我13歲那一年參加夏令營,遇到一個女孩,她是我見過最可愛的女生。她徑直向我走來,毫無緣由地說“你穿黑色很好看”。我們交談起來,并成了朋友,互相交換了網(wǎng)名,有段時間一直保持聯(lián)系。
We fell off each others’ radar some time in high school, but I can promise you that not a day went by that I didn't think about that girl. Even now I'm not sure I can say why - something about her just stayed with me.
高中某個時候起,我們失去了聯(lián)系,但是我可以保證,我沒有一天不在想她。即使是現(xiàn)在,我也說不清為什么,她的影子卻一直縈繞在我腦海。
Somewhere between 5 and 10 seconds before I would have committed suicide, my phone rang. I checked the caller ID - I couldn't die not knowing. It was a number I didn't recognize, so I picked up and it was her.
在我正要輕生的5到10秒前,我的電話響了。我看了一眼來電顯示,我不能帶著疑問死去。這是一個我不認識的號碼,所以我接了電話,打電話的人正是她。

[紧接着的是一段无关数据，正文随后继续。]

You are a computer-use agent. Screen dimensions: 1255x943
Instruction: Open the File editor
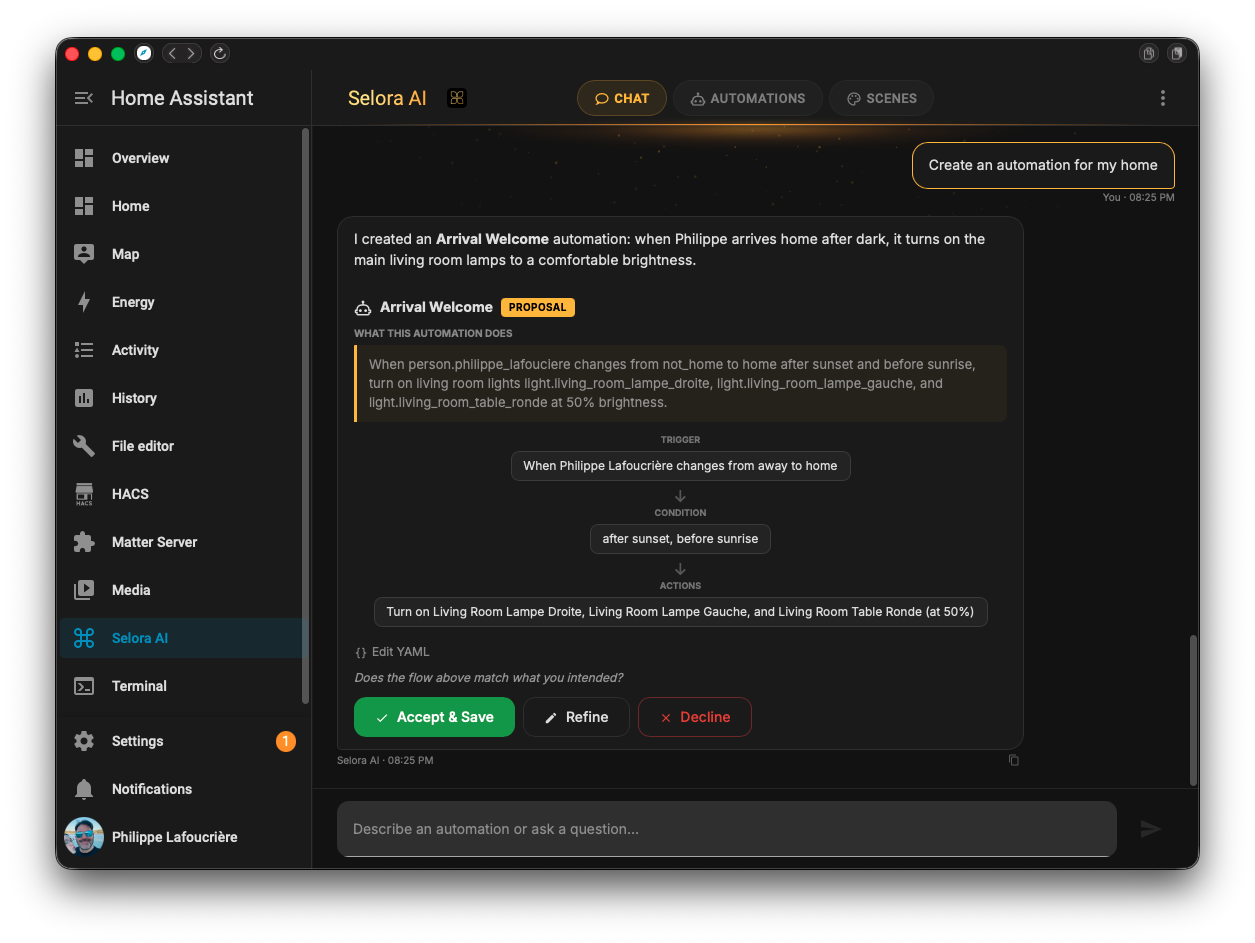(x=145, y=446)
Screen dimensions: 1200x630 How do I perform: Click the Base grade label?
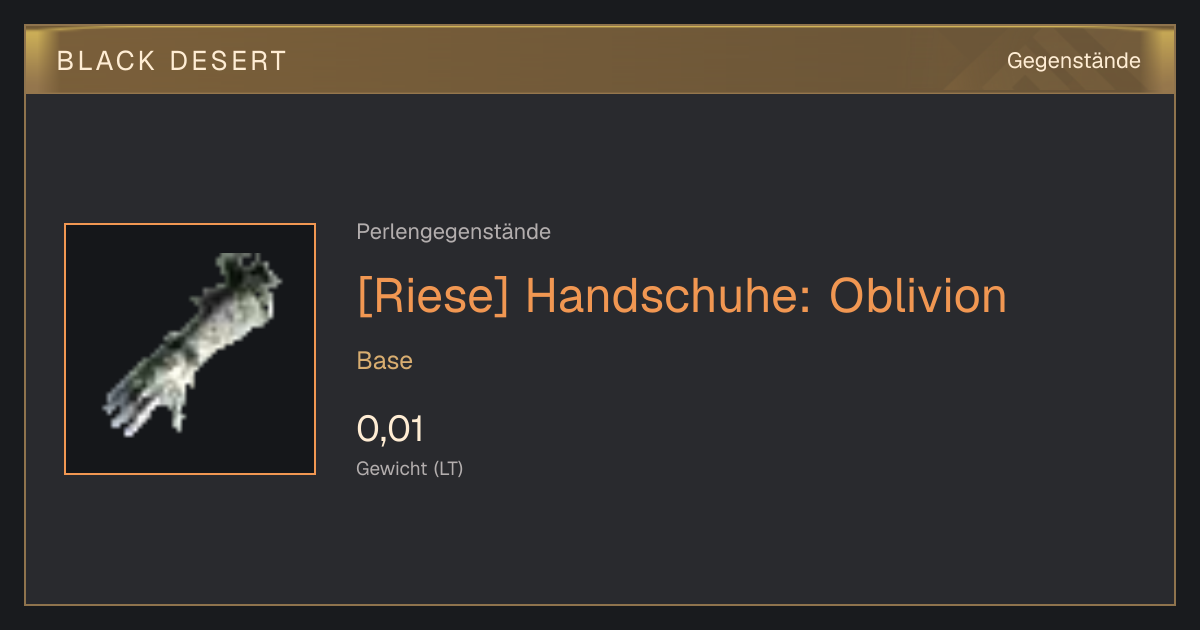point(385,361)
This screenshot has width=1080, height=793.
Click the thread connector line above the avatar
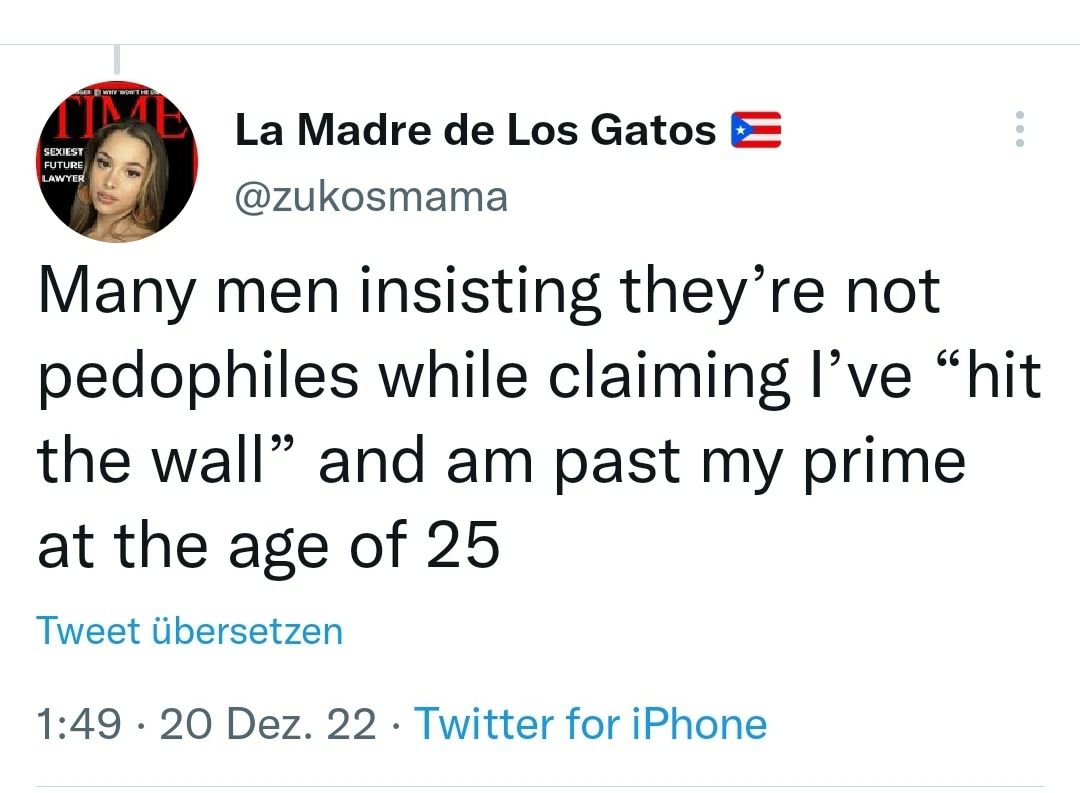click(x=117, y=60)
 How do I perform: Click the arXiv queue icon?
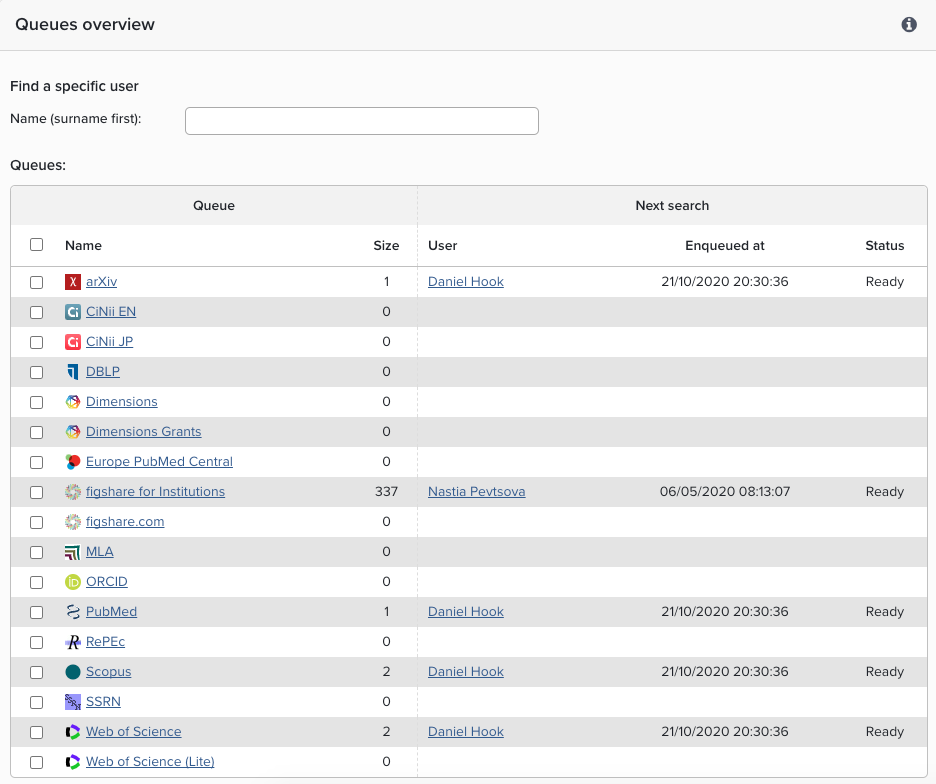pos(72,282)
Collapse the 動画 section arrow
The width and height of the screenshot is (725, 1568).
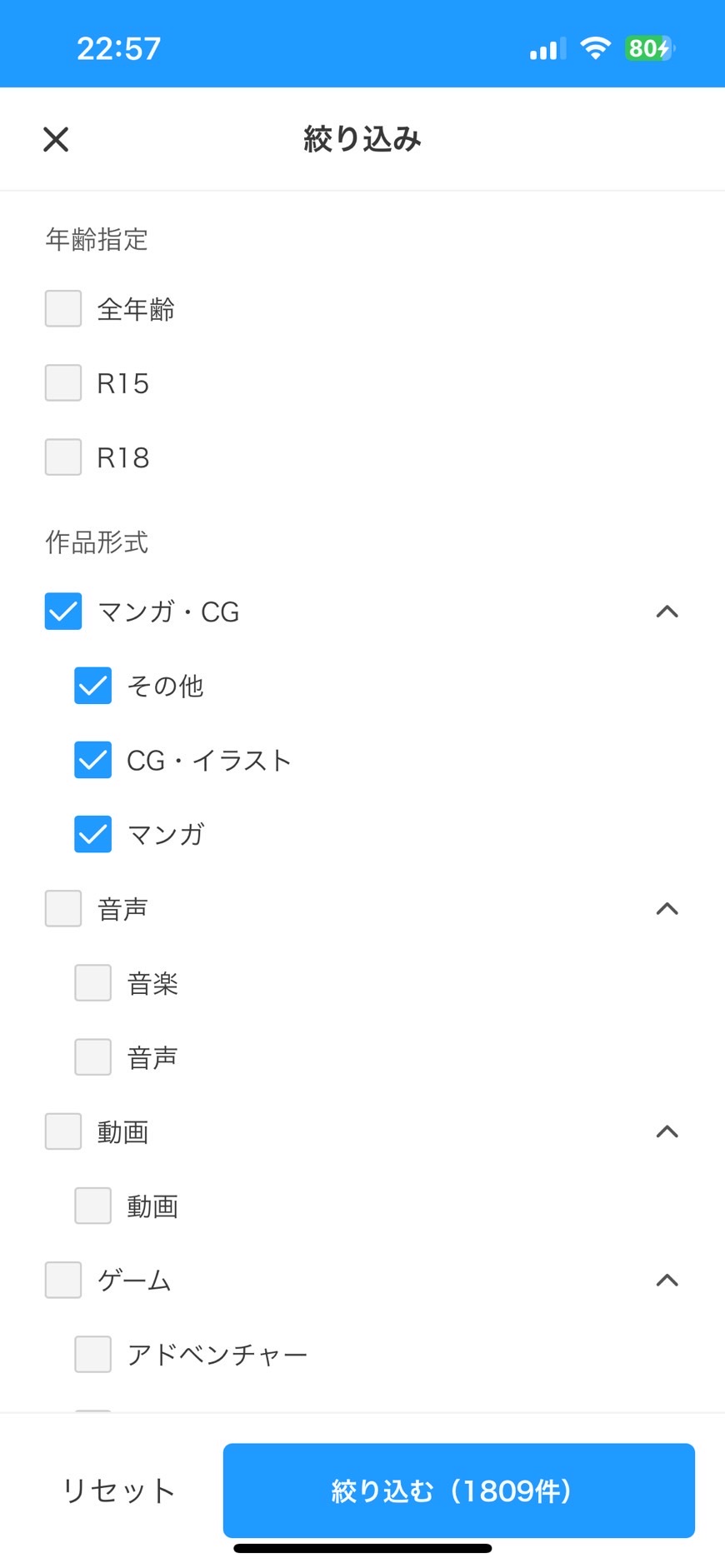668,1131
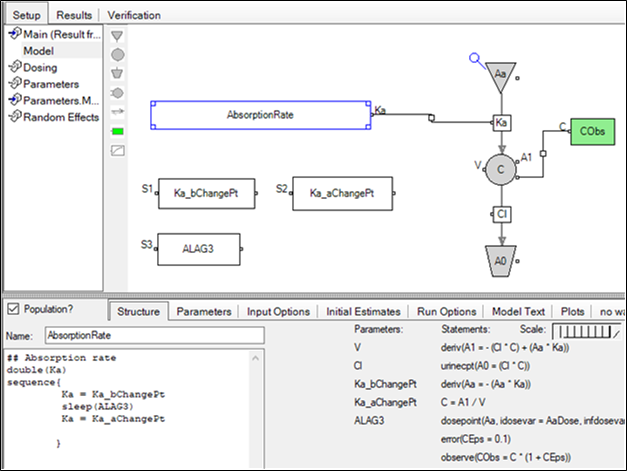Image resolution: width=627 pixels, height=471 pixels.
Task: Open the Model Text tab
Action: [x=519, y=312]
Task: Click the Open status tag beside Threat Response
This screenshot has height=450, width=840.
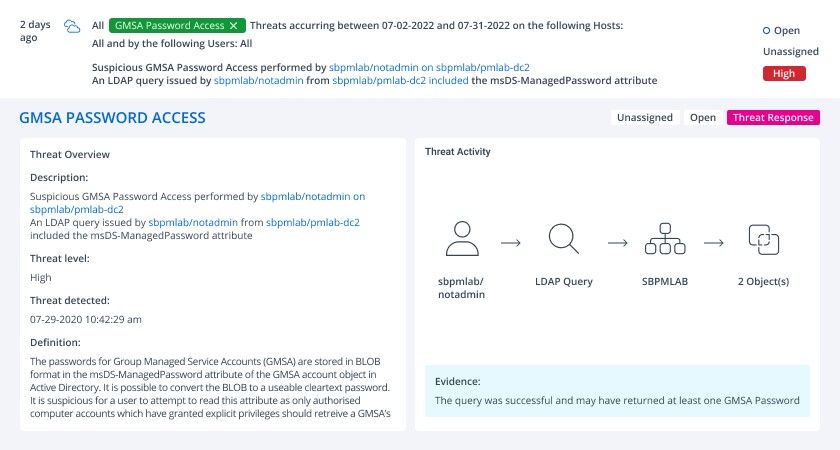Action: (703, 117)
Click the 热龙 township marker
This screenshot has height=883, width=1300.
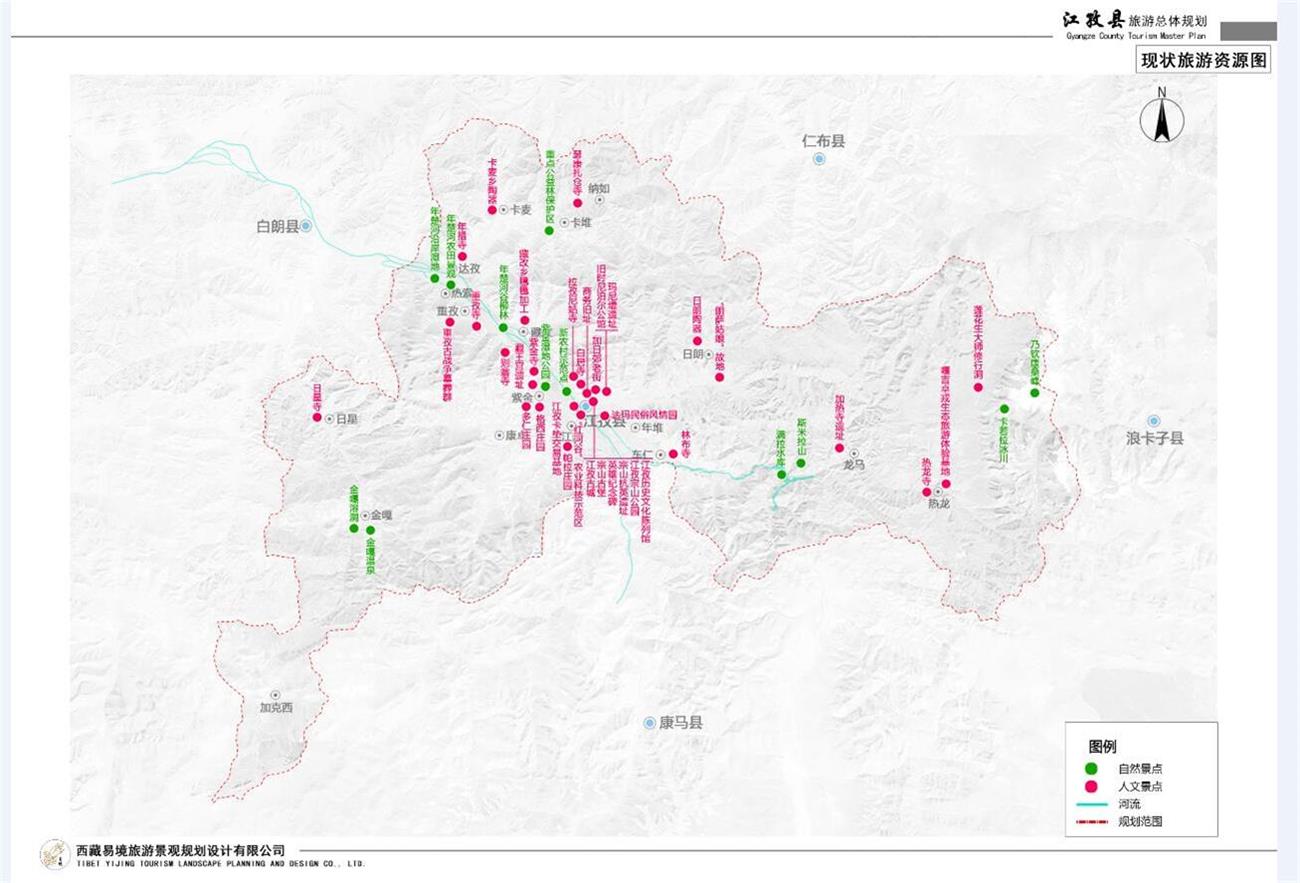click(938, 491)
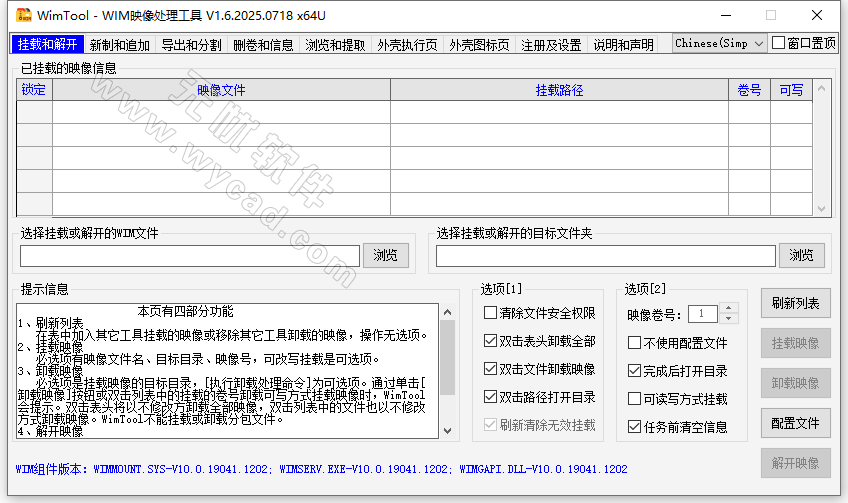Click the 配置文件 button
The height and width of the screenshot is (503, 848).
tap(796, 423)
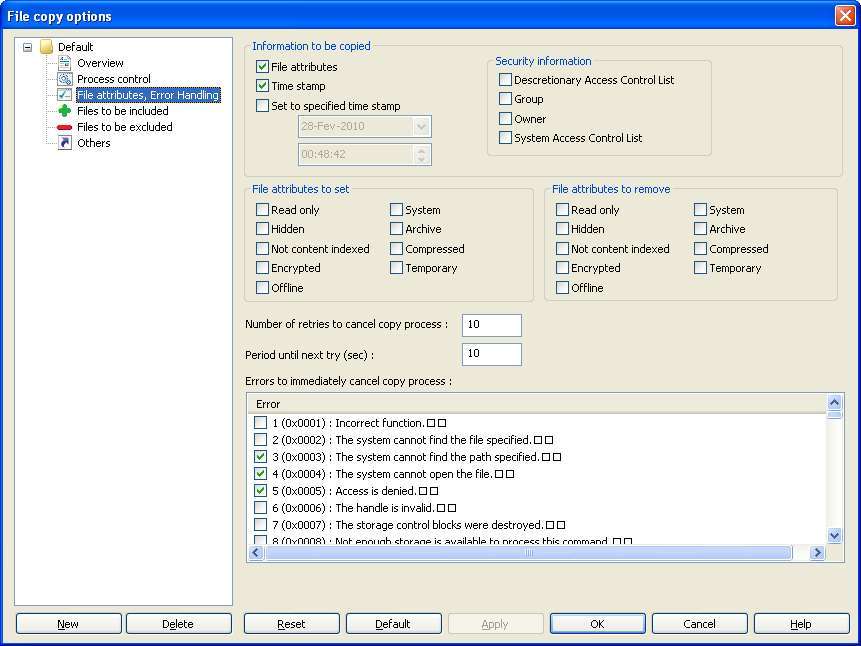Image resolution: width=861 pixels, height=646 pixels.
Task: Click the red minus Files to be excluded icon
Action: [65, 127]
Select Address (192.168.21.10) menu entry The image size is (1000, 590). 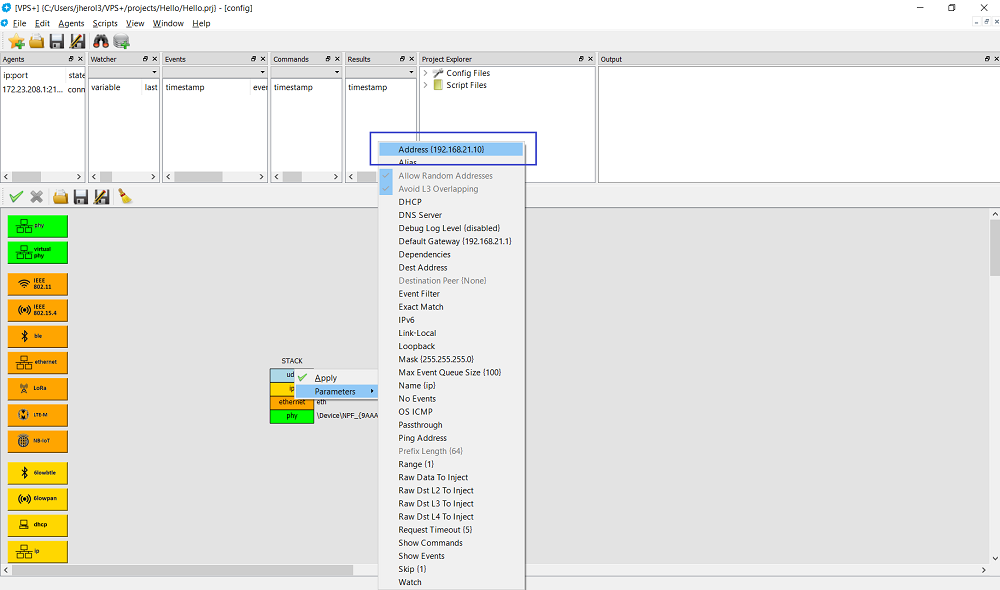coord(441,150)
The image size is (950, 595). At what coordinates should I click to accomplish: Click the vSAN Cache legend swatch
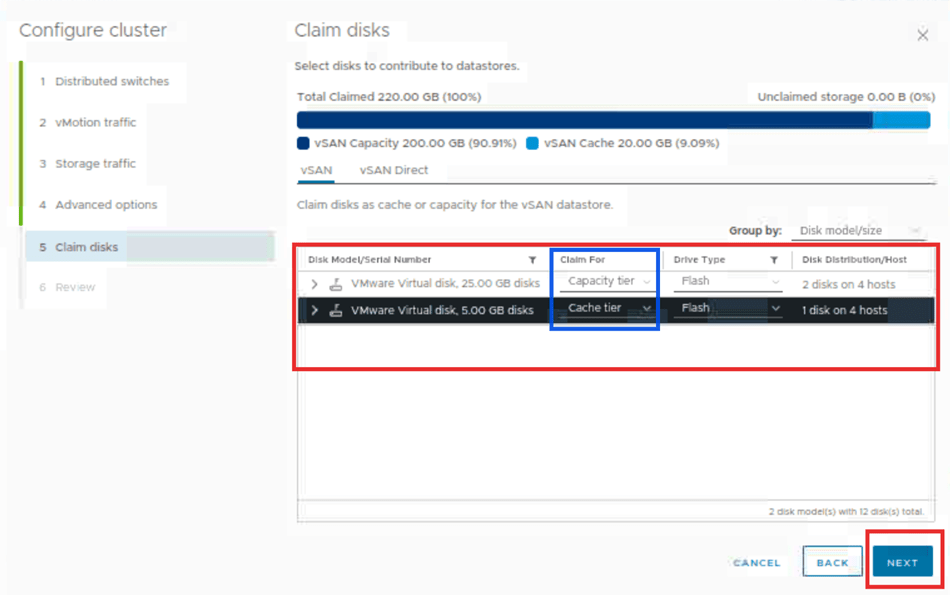coord(532,143)
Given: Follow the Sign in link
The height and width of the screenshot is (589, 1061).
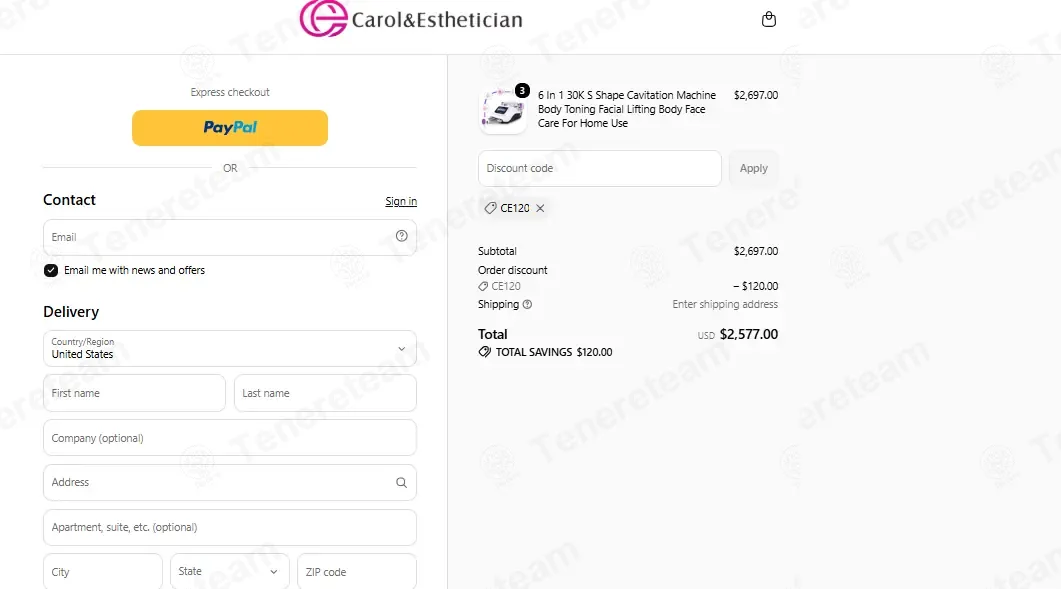Looking at the screenshot, I should [x=401, y=201].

I asked her what was up and she said she just felt like she had to call me. At that point it had been a year since we had spoken, and at that moment she just had to call. Long story short, she pried, I spilled the beans and she talked me out of it. I mean she literally said “What? Don't do that.” And that was that.
我問她為什么打電話,而她說,就是覺得自己應(yīng)該給我打電話。在那之前,我們已經(jīng)有一年沒有聯(lián)系過了,就在那一刻她必須要打這個電話。長話短說,她打聽了我的情況,我說漏了嘴,然后她勸我不要自殺。我的意思是,她真的說:“什么?不要那樣做。”僅此而已。
She made me promise to call her the next day, and we hung up. That night I started writing the words which, ten years later, I'd propose with.
她讓我承諾第二天給她打電話,然后我們掛斷了電話。那天晚上,我寫下了十年后我要求婚時說的話。
"The comments have been unbelievably kind; most are congratulatory and uplifting."
“評論非常的友好,大部分是祝福和鼓勵的話。”
"There is power in saying it out loud. There's a good chance that the moment it comes out of your mouth you'll realize it isn't what you want at all," said Walsh.
“大聲說出口會產(chǎn)生一種力量。當(dāng)你從嘴里說出來時,你很有可能會意識到你根本不想這么做。”